Its once promising radiotherapy candidate, omburtamab, for the treatment of neuroblastoma – a rare cancer that affects children – was shelved by the U.S. Food and Drug Administration (FDA) who questioned the therapy’s effectiveness. As a result, Y-mAbs Therapeutics went on to downsize by 35%, in a bid to reprioritize its pipeline and rethink its financial strategy in January.
Halting pipeline development
Four months into the year, over 50 biopharmas sacked 1000s of employees, implying that, maybe the sector has not fully recovered from the plummet in the initial public offering (IPO) market by 79% in 2022.
Global biopharma Biogen was among them. Having made redundant nearly 900 workers last year, the company revealed further cuts this year as a means to restructure its business plans.
The layoffs come after the FDA-approved Alzheimer’s drug Aduhelm was dubbed a commercial flop due to its questionable efficacy that made insurers wary of covering the drug.
Meanwhile, global healthcare company Grifols is laying off 8% of its workforce, according to an announcement in February. The Spanish plasma-based medicine company is letting go of more than 2,000 members of its company as it attempts to cut debt.
Moreover, companies like Massachusetts-based Greenlight Biosciences, and Oncorus and Freeline Therapeutics in the U.K., have all decided to shrink their workforces. Greenlight Biosciences and Oncorus are seeing off 96 and 55 employees respectively, with the latter bidding adieu to the CEO and COO as it is hit by bankruptcy. And Freeline Therapeutics will bring its headcount to 65 employees after shedding 30% of its workforce while it pauses the development of its candidate for Fabry disease, a rare neurological condition.

# DATA EXTRACTS
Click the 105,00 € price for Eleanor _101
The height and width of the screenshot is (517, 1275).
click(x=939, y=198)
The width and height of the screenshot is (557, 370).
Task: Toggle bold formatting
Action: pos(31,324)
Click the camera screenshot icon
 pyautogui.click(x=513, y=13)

==

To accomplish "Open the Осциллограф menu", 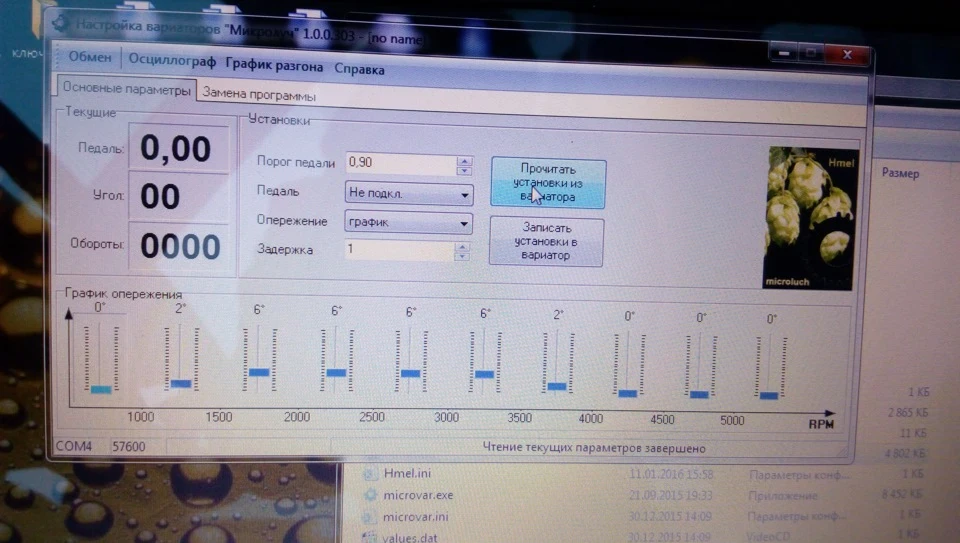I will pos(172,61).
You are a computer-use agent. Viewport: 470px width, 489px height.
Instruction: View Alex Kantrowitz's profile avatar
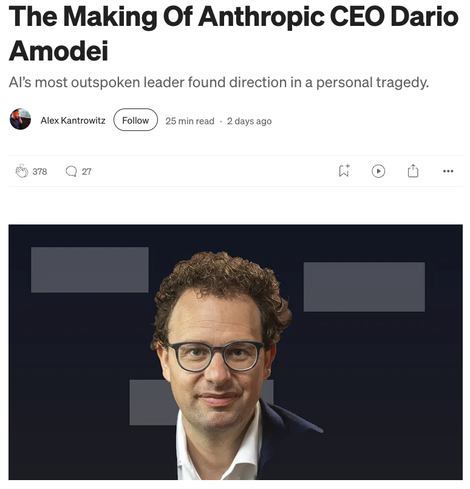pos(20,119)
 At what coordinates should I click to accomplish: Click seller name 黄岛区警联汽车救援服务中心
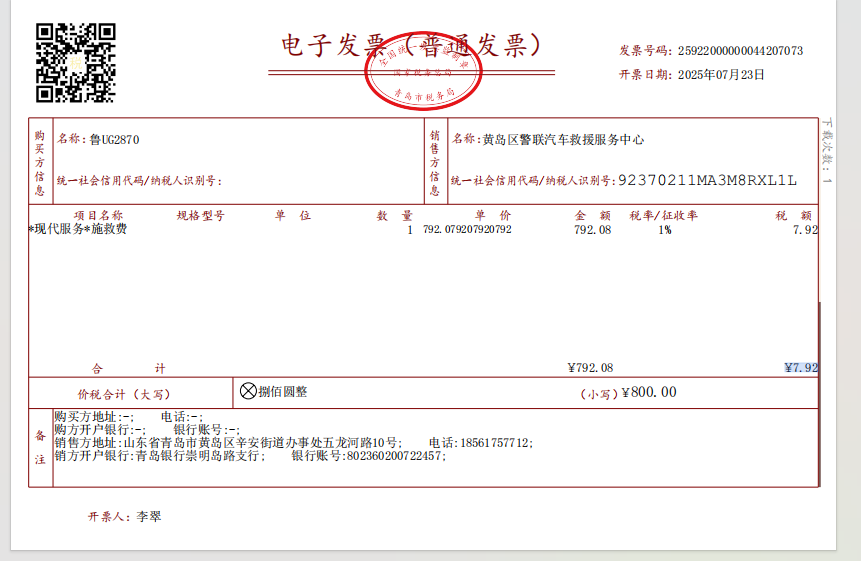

...

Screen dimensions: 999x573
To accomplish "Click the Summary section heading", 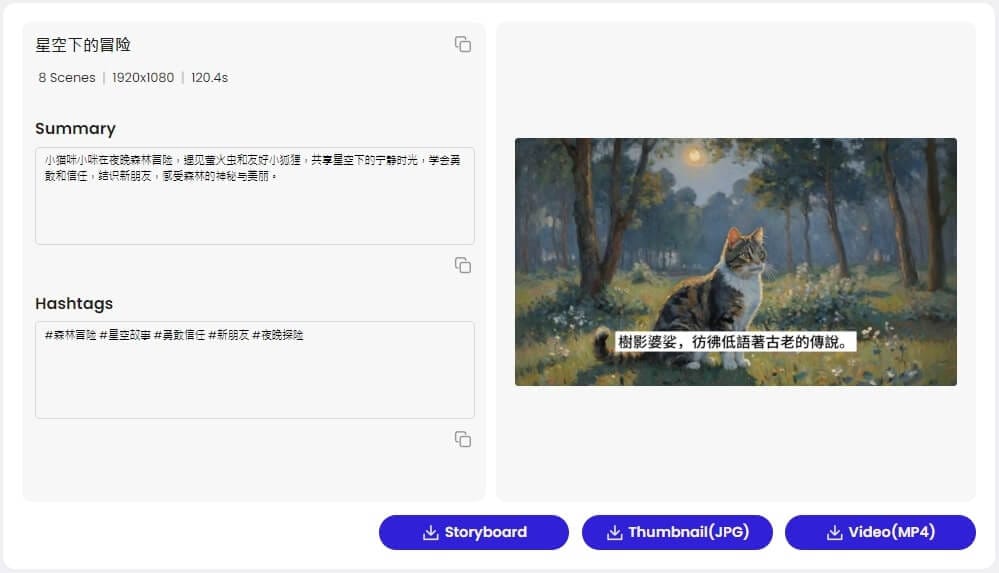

# APPLY WHAT YOU READ
A) Answer these questions from the biopharma layoffs text:
(i) By what percentage did Y-mAbs Therapeutics downsize?
(ii) What share of its workforce is Grifols laying off?
(iii) How many employees is Oncorus seeing off?
B) From the biopharma layoffs text, copy the part that opens with the words "Halting pipeline development" and closes with "to cut debt.".
The rows have no connection to the text.

# EXERCISE RESULTS
A)
(i) 35%
(ii) 8%
(iii) 55

B)
Halting pipeline development
Four months into the year, over 50 biopharmas sacked 1000s of employees, implying that, maybe the sector has not fully recovered from the plummet in the initial public offering (IPO) market by 79% in 2022.
Global biopharma Biogen was among them. Having made redundant nearly 900 workers last year, the company revealed further cuts this year as a means to restructure its business plans.
The layoffs come after the FDA-approved Alzheimer’s drug Aduhelm was dubbed a commercial flop due to its questionable efficacy that made insurers wary of covering the drug.
Meanwhile, global healthcare company Grifols is laying off 8% of its workforce, according to an announcement in February. The Spanish plasma-based medicine company is letting go of more than 2,000 members of its company as it attempts to cut debt.